Taking it Further

There are many ways in which you can develop your pulse oximeter. There are some ideas below that you may wish to consider, but you may also wish to identify your own areas for development and improvement based on your experience and interests.

1. Other Physiological Parameters: Fundamentally, photoplethysmography (PPG) detects blood volume changes in the microvascular bed of tissue. Whilst it is commonly employed to measure oxygen saturation it can also be used to monitor other physiological parameters such as heart rate, heart rate variation, respiratory rate, and blood pressure. You could see which other parameters you can measure by adding additional signal processing and analysis. How might you validate these measurements?

2. Optical Shielding: You will no doubt have observed that PPG is sensitive to motion and to ambient light conditions. Ambient light that is incident upon the phototransistor will effect the measurement of the true reflected light from the microvascular bed of tissue, in extreme cases the ambient light may saturate the phototransistor entirely. You may wish to develop different shielding approaches that minimise the amount of ambient light.

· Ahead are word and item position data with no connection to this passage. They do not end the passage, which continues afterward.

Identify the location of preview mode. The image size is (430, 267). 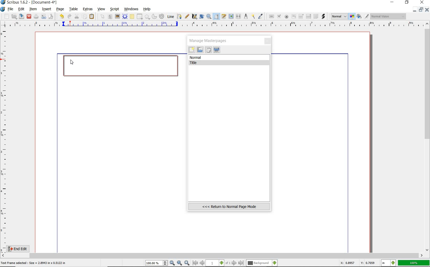
(363, 16).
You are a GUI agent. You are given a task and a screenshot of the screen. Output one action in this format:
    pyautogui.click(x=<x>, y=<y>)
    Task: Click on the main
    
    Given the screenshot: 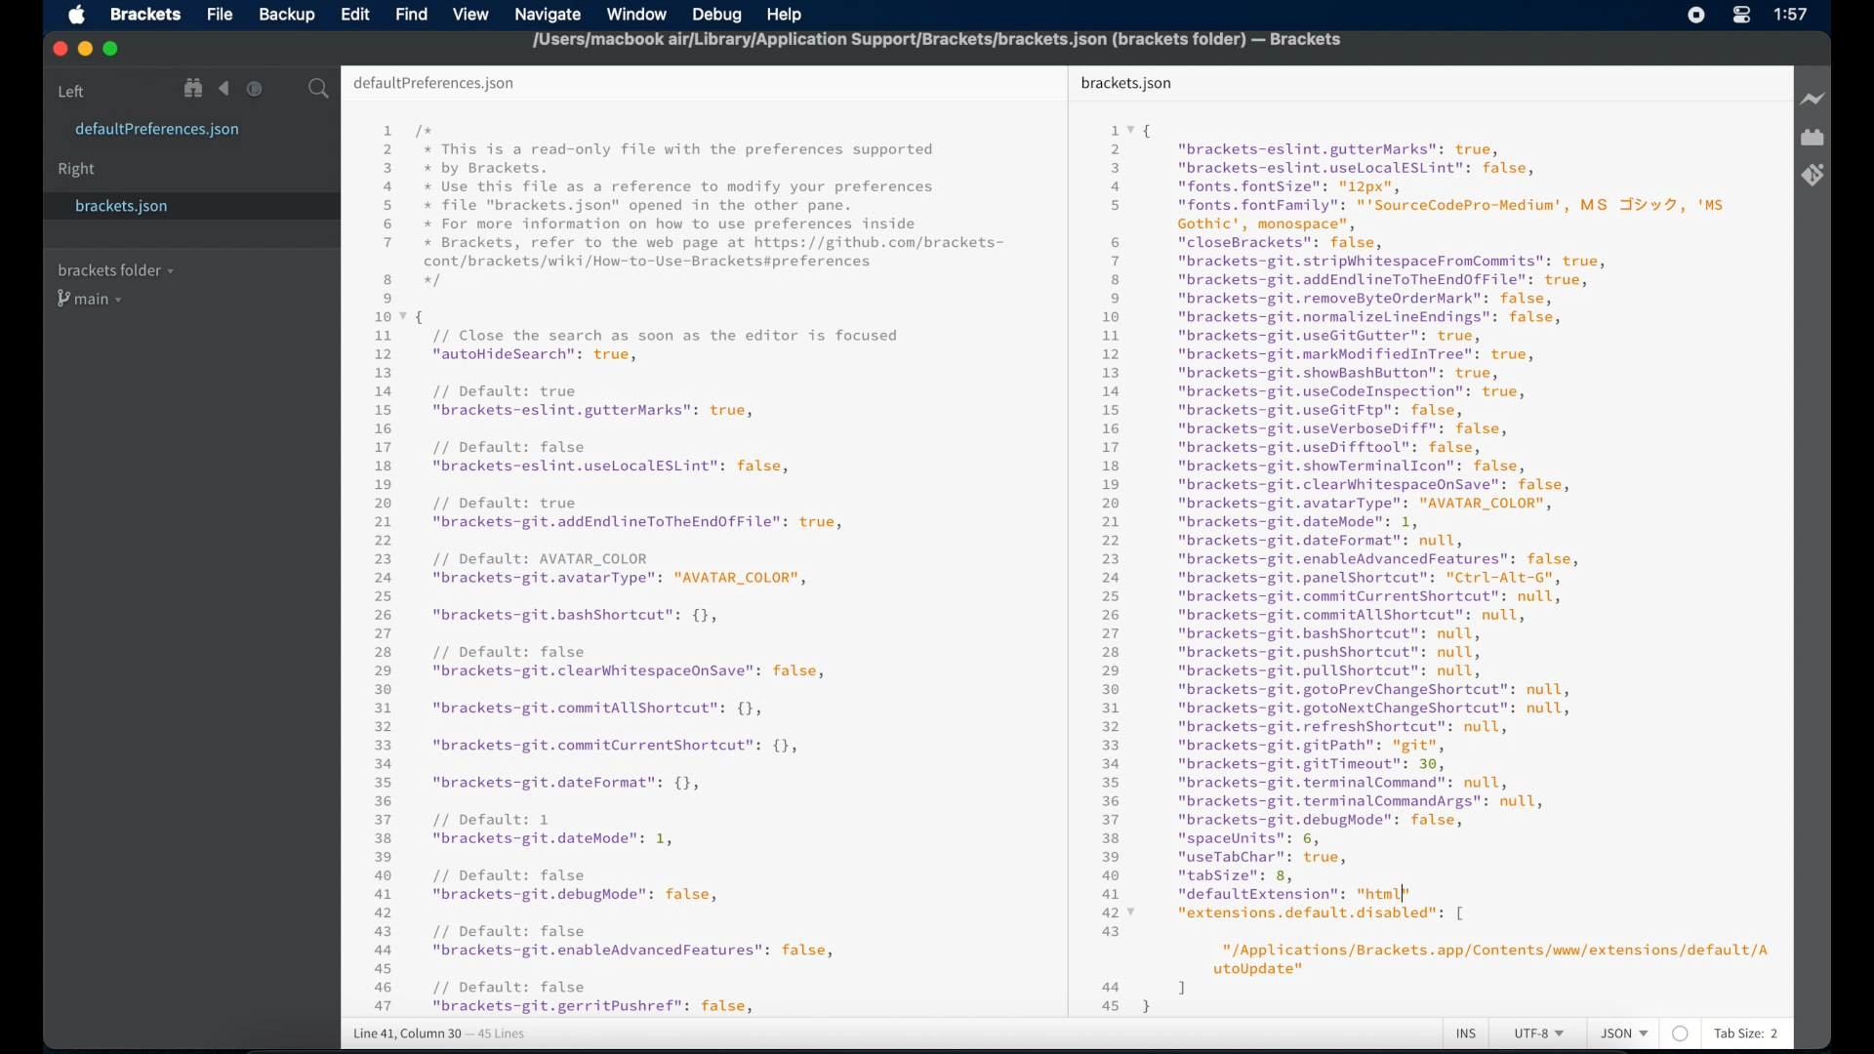 What is the action you would take?
    pyautogui.click(x=93, y=301)
    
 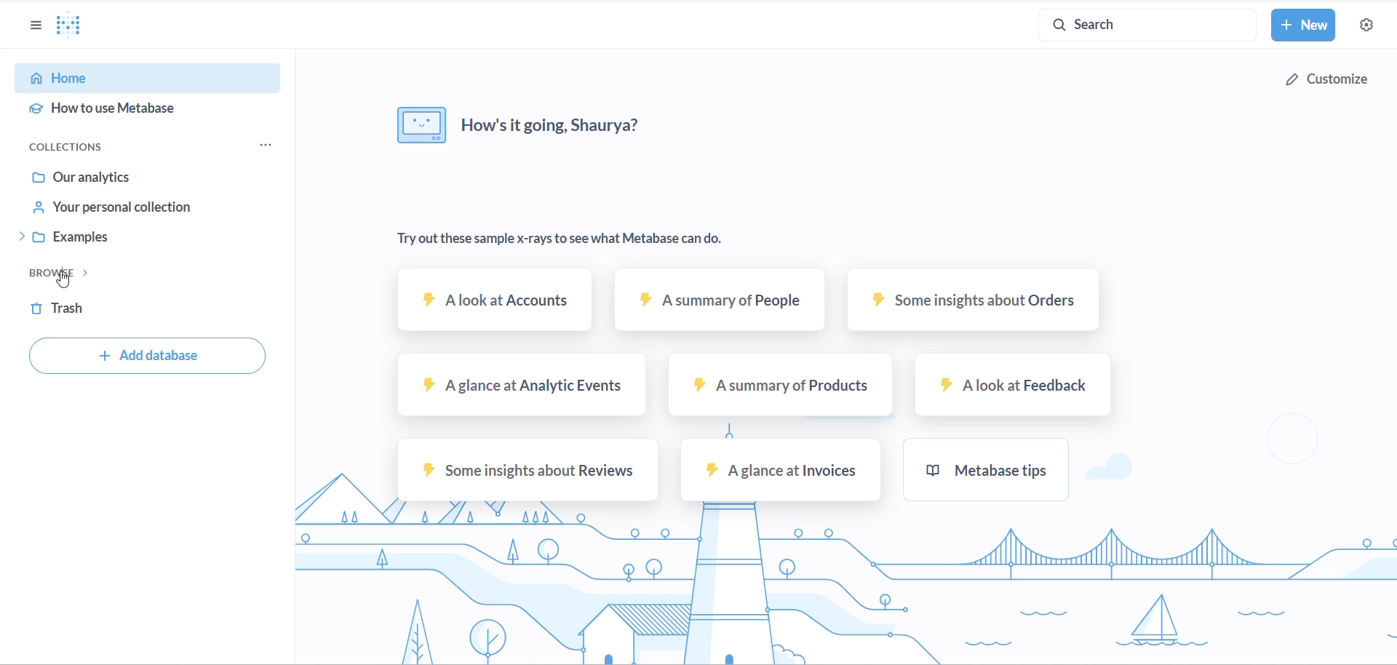 What do you see at coordinates (1145, 25) in the screenshot?
I see `search button` at bounding box center [1145, 25].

3. Pressure Sensitivity: PPG requires that good physical contact is maintained between the optical sensor package and the surface of the skin, if this contact is time-varying then it will modulate the observed optical properties of the tissue and thus the resulting physiological measurements. The magnitude of the pressure applied to the microvascular bed of tissue is also important, if this pressure is too great then the vessels may become occluded, if the pressure is too low then the contact will be poor and ambient light may spoil the measurement. You could explore different mechanical designs for obtaining and maintaining optimal contact pressure.

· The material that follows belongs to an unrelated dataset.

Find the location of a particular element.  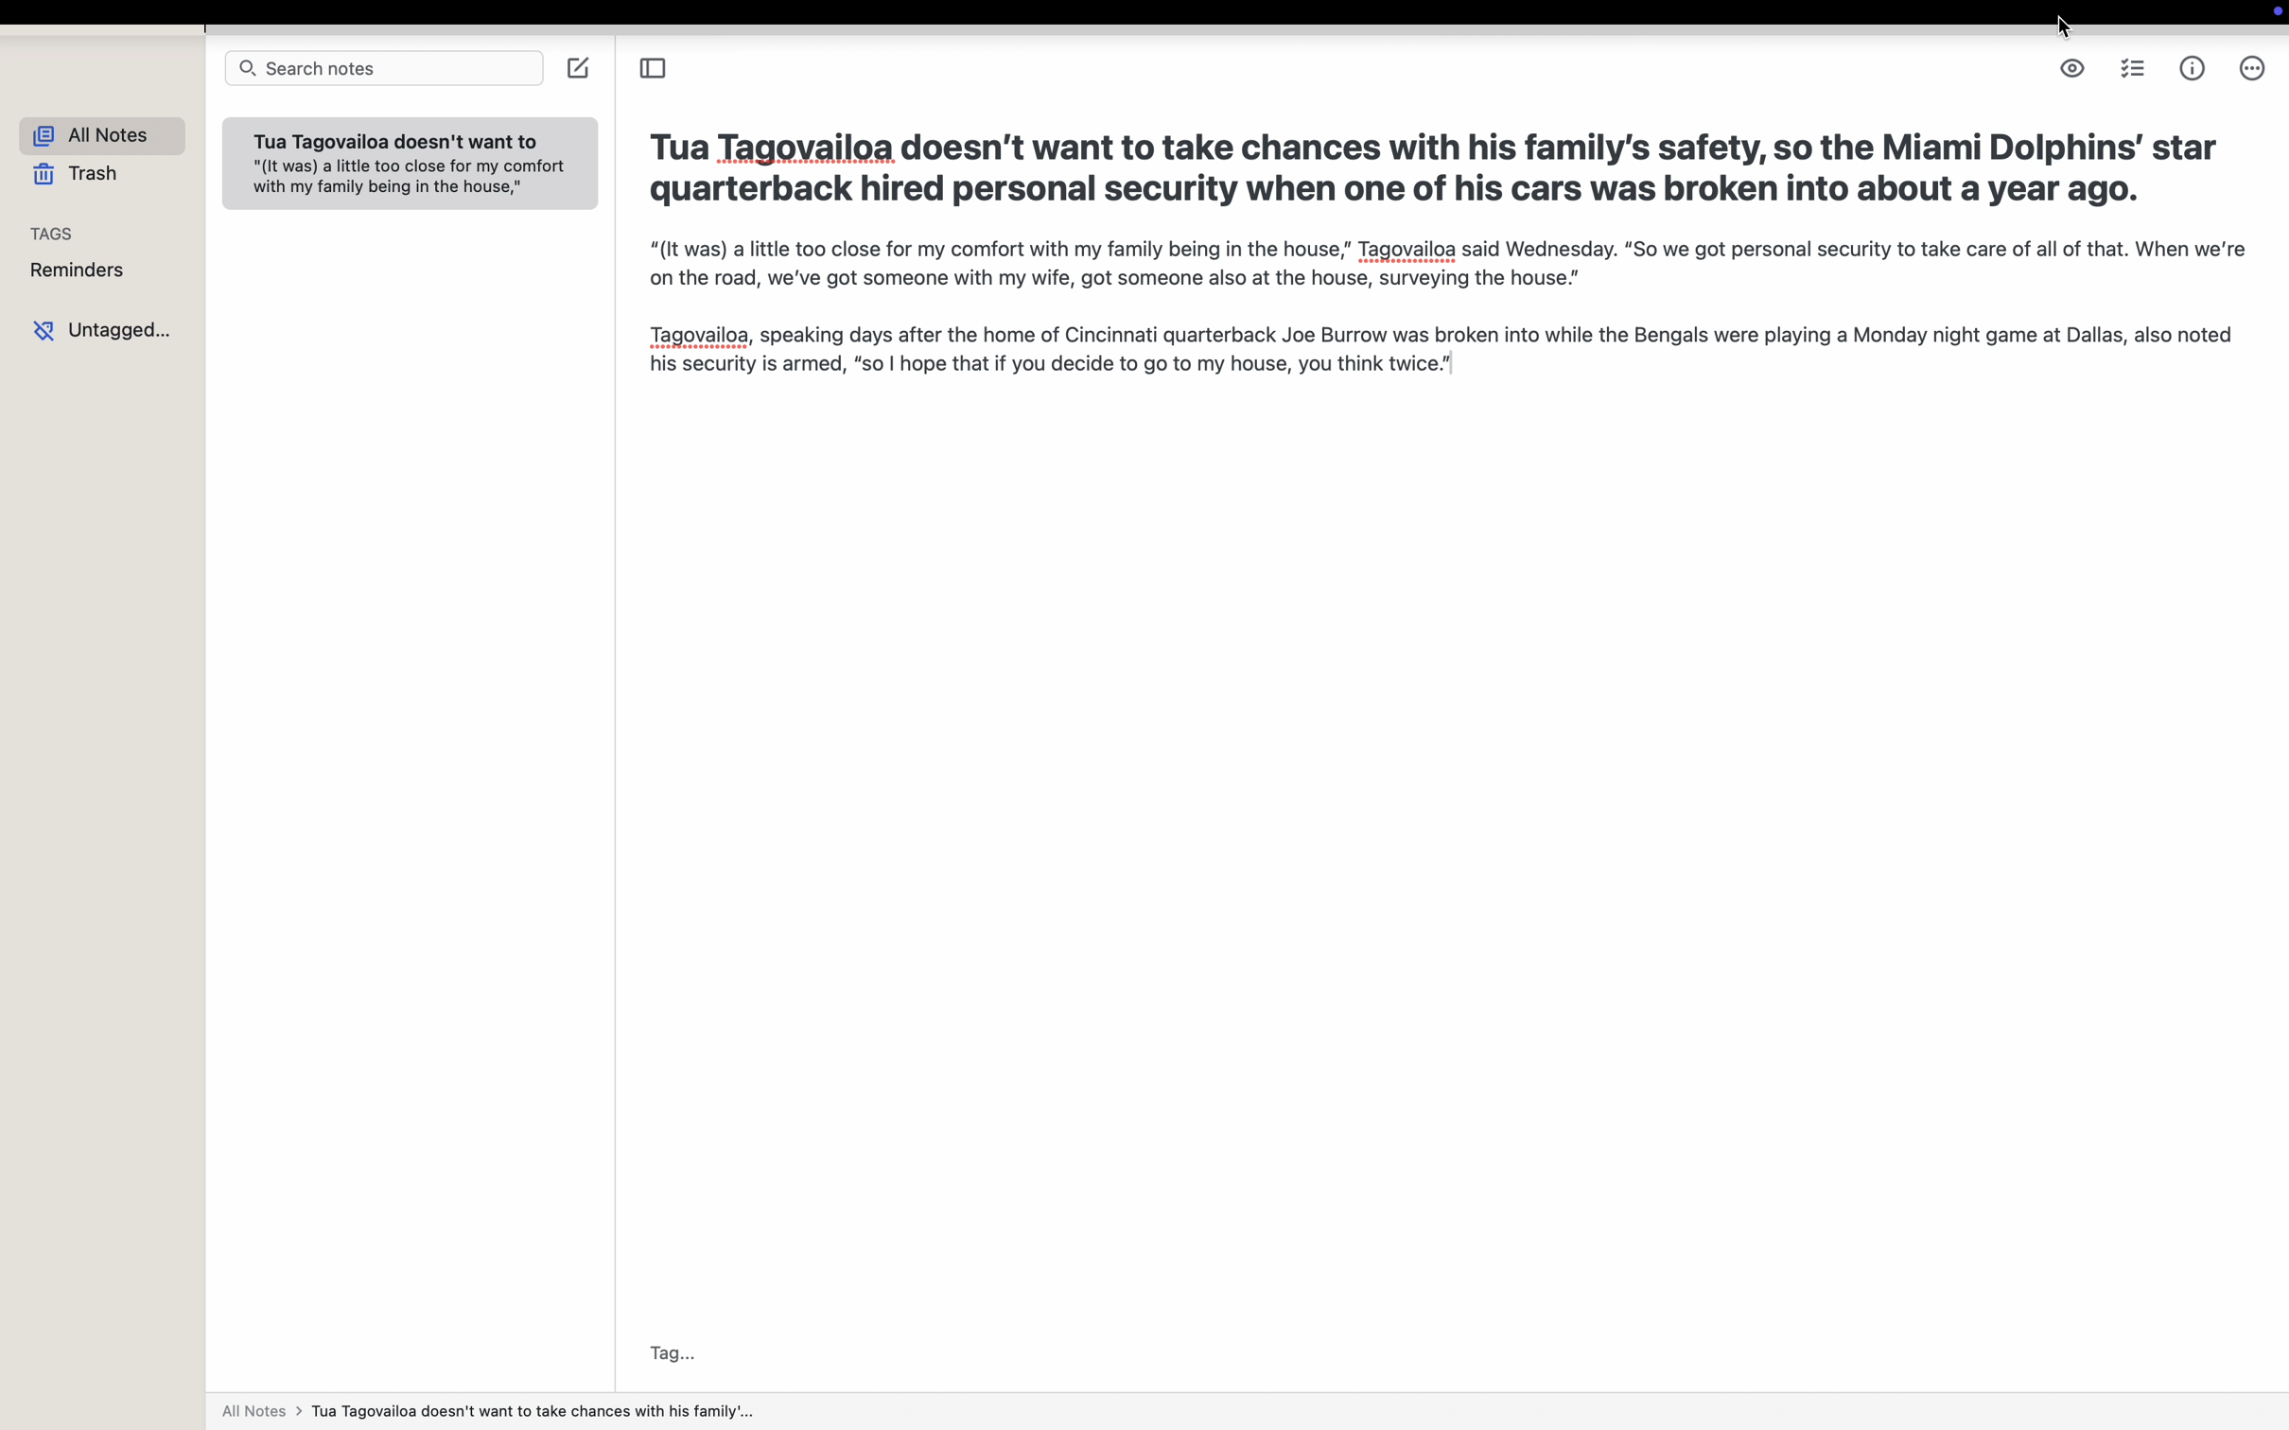

markdown is located at coordinates (2072, 69).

4. Signal Processing: Where possible one ought to maximise the signal quality at the point of measurement (e.g. via optical shielding or contact pressure). However, it is often the case that signal processing, in the form of averaging, smoothing, or filtering may be required to further improve signal quality or stability. You could develop a signal processing pipeline that further improves the signal quality obtained from your pulse oximeter.

5. Visualisation: The Organic Light Emitting Diode (OLED) screen fitted to your pulse oximeter is typical of that used for portable finger-worn devices, however it has a limited screen size and can only show a subset of information about the measurements being made. You could explore how to augment or develop the data visualisation - what is the optimal design for presenting complex physiological measurements?